DATA FOR ANALYSIS:
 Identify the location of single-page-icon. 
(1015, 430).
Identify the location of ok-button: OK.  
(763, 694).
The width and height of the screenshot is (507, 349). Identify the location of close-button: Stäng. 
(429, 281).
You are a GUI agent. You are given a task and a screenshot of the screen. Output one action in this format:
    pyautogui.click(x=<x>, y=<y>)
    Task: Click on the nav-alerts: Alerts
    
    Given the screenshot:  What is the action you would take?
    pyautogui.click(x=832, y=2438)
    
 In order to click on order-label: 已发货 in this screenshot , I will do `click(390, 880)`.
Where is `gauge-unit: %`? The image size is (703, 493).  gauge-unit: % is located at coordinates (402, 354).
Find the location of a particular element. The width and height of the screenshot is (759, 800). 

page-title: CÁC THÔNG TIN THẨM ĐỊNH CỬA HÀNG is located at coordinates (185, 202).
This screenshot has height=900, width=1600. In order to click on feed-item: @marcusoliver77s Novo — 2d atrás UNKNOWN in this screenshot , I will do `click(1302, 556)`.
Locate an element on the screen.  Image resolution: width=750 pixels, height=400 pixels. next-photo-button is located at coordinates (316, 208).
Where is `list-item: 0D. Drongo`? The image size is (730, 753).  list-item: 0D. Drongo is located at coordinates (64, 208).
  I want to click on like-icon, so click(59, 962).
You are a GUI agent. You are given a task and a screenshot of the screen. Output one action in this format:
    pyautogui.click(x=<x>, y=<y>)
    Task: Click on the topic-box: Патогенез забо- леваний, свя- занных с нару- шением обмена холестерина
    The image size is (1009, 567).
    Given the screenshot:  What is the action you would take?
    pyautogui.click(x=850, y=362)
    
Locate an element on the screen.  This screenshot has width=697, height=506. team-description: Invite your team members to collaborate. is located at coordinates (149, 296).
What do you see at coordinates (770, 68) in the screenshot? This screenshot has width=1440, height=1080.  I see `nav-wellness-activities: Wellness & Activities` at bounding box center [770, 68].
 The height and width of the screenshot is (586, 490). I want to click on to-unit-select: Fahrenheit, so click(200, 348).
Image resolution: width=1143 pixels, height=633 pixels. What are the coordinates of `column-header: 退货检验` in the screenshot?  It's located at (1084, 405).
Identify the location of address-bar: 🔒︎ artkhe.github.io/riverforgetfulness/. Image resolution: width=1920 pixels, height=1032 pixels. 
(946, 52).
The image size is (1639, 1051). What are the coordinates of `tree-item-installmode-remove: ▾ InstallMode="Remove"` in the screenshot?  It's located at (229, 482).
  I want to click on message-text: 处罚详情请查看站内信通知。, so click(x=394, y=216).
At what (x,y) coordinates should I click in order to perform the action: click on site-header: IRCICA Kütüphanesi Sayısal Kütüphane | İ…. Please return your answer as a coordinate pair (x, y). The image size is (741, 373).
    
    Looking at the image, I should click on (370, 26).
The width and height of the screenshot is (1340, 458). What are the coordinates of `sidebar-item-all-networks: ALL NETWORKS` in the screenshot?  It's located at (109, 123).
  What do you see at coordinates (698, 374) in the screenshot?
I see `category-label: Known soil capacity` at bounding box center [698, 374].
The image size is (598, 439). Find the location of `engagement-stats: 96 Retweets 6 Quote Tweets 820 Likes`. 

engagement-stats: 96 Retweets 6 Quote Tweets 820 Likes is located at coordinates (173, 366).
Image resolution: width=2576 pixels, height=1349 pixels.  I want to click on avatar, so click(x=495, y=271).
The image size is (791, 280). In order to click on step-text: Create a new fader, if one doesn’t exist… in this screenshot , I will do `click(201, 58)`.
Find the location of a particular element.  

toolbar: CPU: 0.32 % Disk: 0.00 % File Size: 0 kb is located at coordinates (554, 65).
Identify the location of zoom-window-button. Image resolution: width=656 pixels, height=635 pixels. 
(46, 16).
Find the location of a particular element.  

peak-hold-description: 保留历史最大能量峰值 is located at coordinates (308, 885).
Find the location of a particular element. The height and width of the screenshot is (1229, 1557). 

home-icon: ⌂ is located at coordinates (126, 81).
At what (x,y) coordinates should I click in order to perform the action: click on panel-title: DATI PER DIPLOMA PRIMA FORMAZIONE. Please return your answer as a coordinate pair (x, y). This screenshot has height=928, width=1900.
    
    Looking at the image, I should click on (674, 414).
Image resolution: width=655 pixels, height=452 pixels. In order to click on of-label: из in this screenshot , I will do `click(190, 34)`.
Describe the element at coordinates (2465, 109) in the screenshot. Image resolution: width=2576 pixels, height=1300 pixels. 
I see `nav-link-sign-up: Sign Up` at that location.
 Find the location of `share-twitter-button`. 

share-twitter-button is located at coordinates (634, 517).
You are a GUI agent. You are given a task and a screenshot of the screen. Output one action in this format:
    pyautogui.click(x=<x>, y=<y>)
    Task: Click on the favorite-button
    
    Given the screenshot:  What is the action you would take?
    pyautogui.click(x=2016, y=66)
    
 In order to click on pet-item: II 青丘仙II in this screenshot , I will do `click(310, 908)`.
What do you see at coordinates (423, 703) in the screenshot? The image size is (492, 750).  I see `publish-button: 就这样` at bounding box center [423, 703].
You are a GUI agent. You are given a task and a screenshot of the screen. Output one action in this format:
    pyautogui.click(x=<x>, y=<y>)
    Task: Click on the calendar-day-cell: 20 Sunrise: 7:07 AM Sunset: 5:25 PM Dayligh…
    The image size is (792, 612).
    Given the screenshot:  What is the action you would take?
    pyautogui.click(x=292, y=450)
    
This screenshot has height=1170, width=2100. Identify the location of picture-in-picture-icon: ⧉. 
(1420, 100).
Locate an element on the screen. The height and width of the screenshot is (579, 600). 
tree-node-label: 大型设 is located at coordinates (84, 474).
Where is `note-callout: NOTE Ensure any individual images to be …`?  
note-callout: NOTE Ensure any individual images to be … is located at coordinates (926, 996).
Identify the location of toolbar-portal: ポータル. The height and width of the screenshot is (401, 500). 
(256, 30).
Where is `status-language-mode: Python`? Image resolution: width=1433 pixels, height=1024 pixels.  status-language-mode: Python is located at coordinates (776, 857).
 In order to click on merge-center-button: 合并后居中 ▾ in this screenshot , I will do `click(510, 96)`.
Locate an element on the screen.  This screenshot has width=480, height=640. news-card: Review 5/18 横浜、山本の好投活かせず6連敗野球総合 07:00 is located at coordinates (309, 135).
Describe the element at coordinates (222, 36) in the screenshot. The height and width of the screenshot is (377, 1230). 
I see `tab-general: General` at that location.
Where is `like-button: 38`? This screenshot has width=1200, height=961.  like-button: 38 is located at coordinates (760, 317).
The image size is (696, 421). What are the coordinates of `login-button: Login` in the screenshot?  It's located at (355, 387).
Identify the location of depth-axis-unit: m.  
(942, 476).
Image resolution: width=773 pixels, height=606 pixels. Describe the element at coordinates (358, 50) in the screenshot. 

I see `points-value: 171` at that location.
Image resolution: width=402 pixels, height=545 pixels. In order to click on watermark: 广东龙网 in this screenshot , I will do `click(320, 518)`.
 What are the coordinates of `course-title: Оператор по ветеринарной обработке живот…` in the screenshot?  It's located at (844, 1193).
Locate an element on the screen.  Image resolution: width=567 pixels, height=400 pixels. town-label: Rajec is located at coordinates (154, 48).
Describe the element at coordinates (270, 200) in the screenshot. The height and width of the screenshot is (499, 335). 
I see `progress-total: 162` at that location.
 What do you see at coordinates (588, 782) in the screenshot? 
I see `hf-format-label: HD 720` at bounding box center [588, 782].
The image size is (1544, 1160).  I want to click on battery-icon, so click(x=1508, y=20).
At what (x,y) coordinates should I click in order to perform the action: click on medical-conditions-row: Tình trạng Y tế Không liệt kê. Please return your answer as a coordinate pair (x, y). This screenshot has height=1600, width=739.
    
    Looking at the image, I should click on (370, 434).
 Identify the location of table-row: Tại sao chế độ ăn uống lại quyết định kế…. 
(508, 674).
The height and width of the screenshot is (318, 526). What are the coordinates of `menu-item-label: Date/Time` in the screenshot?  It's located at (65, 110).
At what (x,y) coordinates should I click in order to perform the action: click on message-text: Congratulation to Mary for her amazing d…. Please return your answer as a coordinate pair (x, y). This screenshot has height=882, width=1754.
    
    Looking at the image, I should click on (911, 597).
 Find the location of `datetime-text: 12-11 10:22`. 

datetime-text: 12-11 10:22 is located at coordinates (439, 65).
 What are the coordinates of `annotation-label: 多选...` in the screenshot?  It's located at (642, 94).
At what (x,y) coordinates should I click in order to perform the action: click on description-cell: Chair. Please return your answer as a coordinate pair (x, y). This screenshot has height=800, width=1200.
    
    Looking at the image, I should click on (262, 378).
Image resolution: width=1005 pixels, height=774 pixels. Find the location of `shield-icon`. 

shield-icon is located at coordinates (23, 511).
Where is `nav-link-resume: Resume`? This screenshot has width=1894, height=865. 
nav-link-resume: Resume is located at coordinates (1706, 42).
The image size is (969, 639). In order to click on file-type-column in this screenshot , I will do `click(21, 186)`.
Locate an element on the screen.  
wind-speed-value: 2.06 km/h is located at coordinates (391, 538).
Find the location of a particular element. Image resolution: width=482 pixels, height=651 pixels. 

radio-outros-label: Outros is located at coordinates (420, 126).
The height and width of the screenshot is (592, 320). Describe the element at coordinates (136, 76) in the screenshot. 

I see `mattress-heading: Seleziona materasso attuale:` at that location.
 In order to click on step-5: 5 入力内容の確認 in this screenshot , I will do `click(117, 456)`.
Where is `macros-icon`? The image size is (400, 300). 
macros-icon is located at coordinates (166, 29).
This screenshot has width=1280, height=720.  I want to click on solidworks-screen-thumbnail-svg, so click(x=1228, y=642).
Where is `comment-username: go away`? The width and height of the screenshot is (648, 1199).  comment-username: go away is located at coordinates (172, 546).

TASK STATEMENT:
Retype the stretch of the listing from the line containing "at (844, 1193)." through the line containing "Looking at the image, I should click on (262, 378).", reproducing every line without any change.

EXERCISE ANSWER:
 What are the coordinates of `course-title: Оператор по ветеринарной обработке живот…` in the screenshot?  It's located at (844, 1193).
Locate an element on the screen.  Image resolution: width=567 pixels, height=400 pixels. town-label: Rajec is located at coordinates (154, 48).
Describe the element at coordinates (270, 200) in the screenshot. The height and width of the screenshot is (499, 335). 
I see `progress-total: 162` at that location.
 What do you see at coordinates (588, 782) in the screenshot? 
I see `hf-format-label: HD 720` at bounding box center [588, 782].
The image size is (1544, 1160).  I want to click on battery-icon, so click(x=1508, y=20).
At what (x,y) coordinates should I click in order to perform the action: click on medical-conditions-row: Tình trạng Y tế Không liệt kê. Please return your answer as a coordinate pair (x, y). This screenshot has height=1600, width=739.
    
    Looking at the image, I should click on (370, 434).
 Identify the location of table-row: Tại sao chế độ ăn uống lại quyết định kế…. 
(508, 674).
The height and width of the screenshot is (318, 526). What are the coordinates of `menu-item-label: Date/Time` in the screenshot?  It's located at (65, 110).
At what (x,y) coordinates should I click in order to perform the action: click on message-text: Congratulation to Mary for her amazing d…. Please return your answer as a coordinate pair (x, y). This screenshot has height=882, width=1754.
    
    Looking at the image, I should click on (911, 597).
 Find the location of `datetime-text: 12-11 10:22`. 

datetime-text: 12-11 10:22 is located at coordinates (439, 65).
 What are the coordinates of `annotation-label: 多选...` in the screenshot?  It's located at (642, 94).
At what (x,y) coordinates should I click in order to perform the action: click on description-cell: Chair. Please return your answer as a coordinate pair (x, y). This screenshot has height=800, width=1200.
    
    Looking at the image, I should click on (262, 378).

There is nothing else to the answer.